Science, art, and mystery in a small solar system
I know it’s a good sign when I play an adventure game and immediately grab a pen and paper to write down a piece of information I got. Having just finished Outer Wilds, a game I was excited to come to PS4 a few months after its initial release on PC and Xbox One, I can put the pen an paper down feeling content at a wonderful adventure game experience. Granted, I didn’t loose too much ink in my pen since the game has a robust journal with smart updates to your progress.
Outer Wilds takes place in a minuscule solar system with a handful of planets and moons. Each one is only a few kilometers apart and accessible with your spaceship, which you can access within a few minutes of booting up the game for the first time. You’re a Hearthian, a blue-skinned, four-eyed being from the planet Timber Hearth. A race filled with a love of archaeology, music, and a cozy campfire. Early on in your village on Timber Hearth a statue from a long-gone alien race known as the Nomai peers at you and imparts an odd gift: when you die your consciousness returns to your body as you left it at the start of the game.
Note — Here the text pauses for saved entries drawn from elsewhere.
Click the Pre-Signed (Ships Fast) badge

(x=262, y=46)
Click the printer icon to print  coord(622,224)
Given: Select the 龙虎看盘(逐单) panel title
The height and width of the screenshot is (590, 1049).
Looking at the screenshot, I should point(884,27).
Yes, like the movie Groundhog Day.
This is the heart of Outer Wilds. Every bit of knowledge you discover is useful in your next life. And the next, and the next, etc. There’s nothing to collect or stats to increase. Not only is it a gameplay mechanic that pulls you through the story, it allows the player to relax when they accidentally crash into the sun. There’s no progress to lose when you die. You simply open your eyes to the same sky and everything is back to the way it was. The nuts and bolts of playing the game, such as piloting your ship and interacting with switches, have a preciseness that can be pretty unforgiving. The only negative experience I had was accidentally dying from taking my thumb off the throttle a little too late, or being disoriented in my spacesuit’s jetpack in zero-g. There’s also an aggravation when your time loop is nearing the end but you’re just so close to finishing reading an important bit of lore.
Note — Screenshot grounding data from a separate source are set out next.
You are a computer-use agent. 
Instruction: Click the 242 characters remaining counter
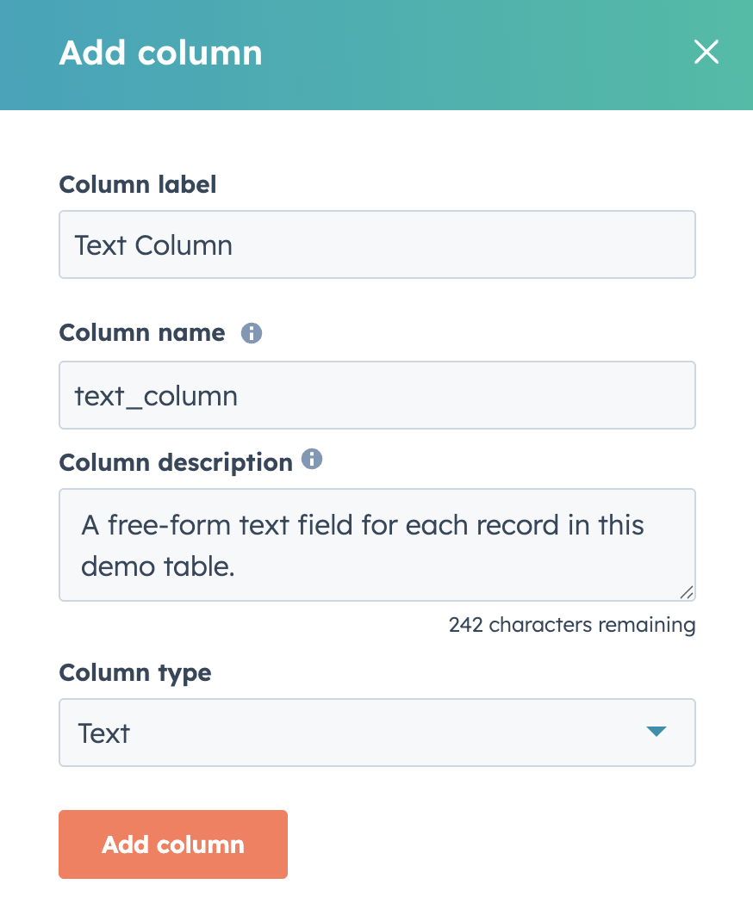(x=571, y=625)
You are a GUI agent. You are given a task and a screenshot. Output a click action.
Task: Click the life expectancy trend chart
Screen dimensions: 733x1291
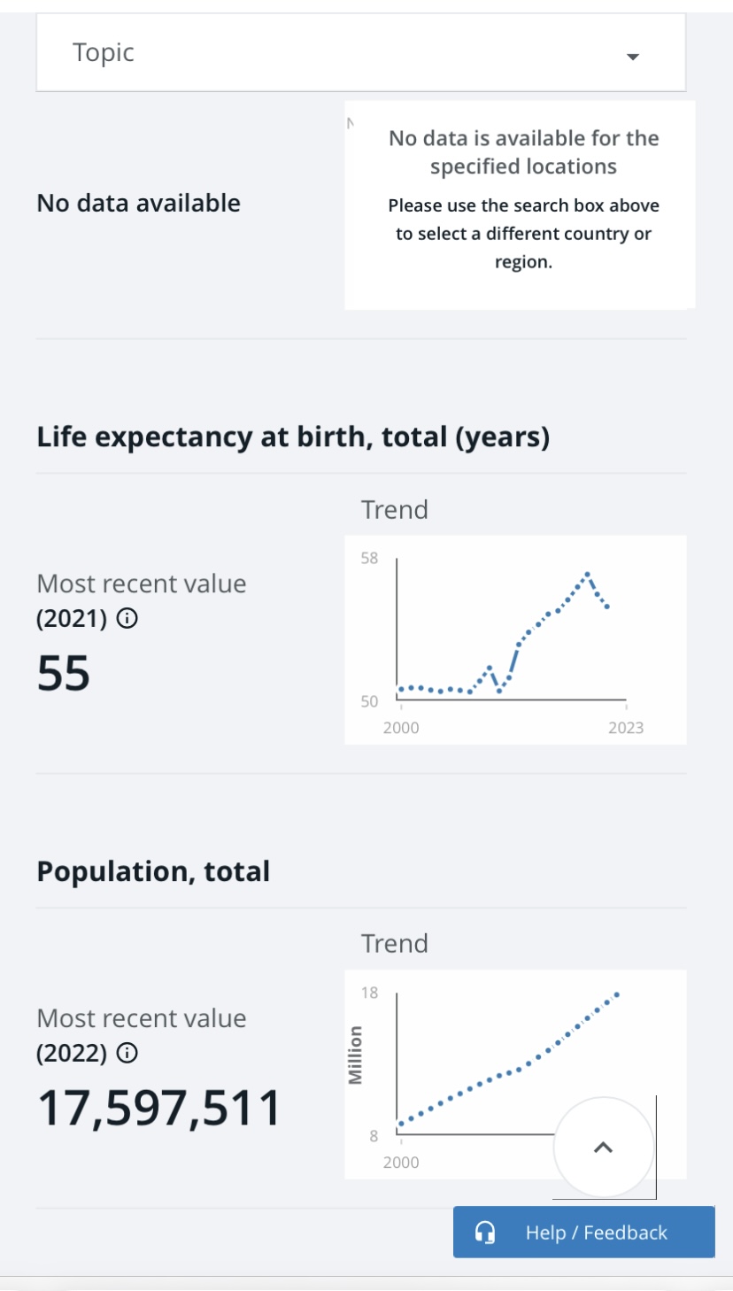point(515,639)
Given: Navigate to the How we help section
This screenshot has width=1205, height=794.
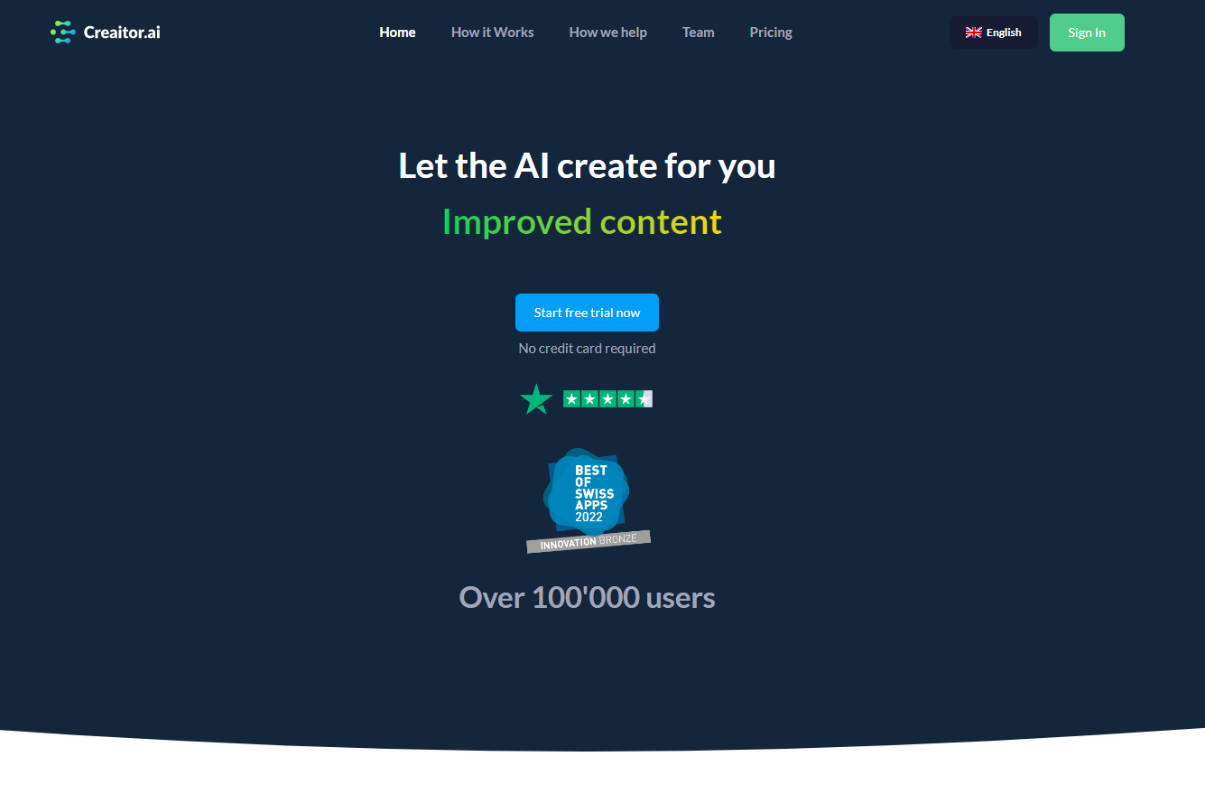Looking at the screenshot, I should (x=607, y=32).
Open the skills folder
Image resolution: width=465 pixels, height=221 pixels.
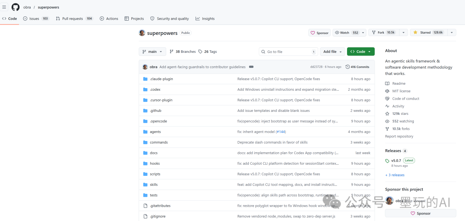pos(154,184)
My minor complaints melt away every time I encounter a new astral body. These small planets aren’t sparse spheres with a few buildings for you to walk around. Each one has a truly unique mechanic and look, making exploring every nook and cranny a pleasure to explore. The art style is clean and fun, as well as the symbology, combined with music that ranges from simple banjo pickin’ to somber synth track that signifies the end of the time loop.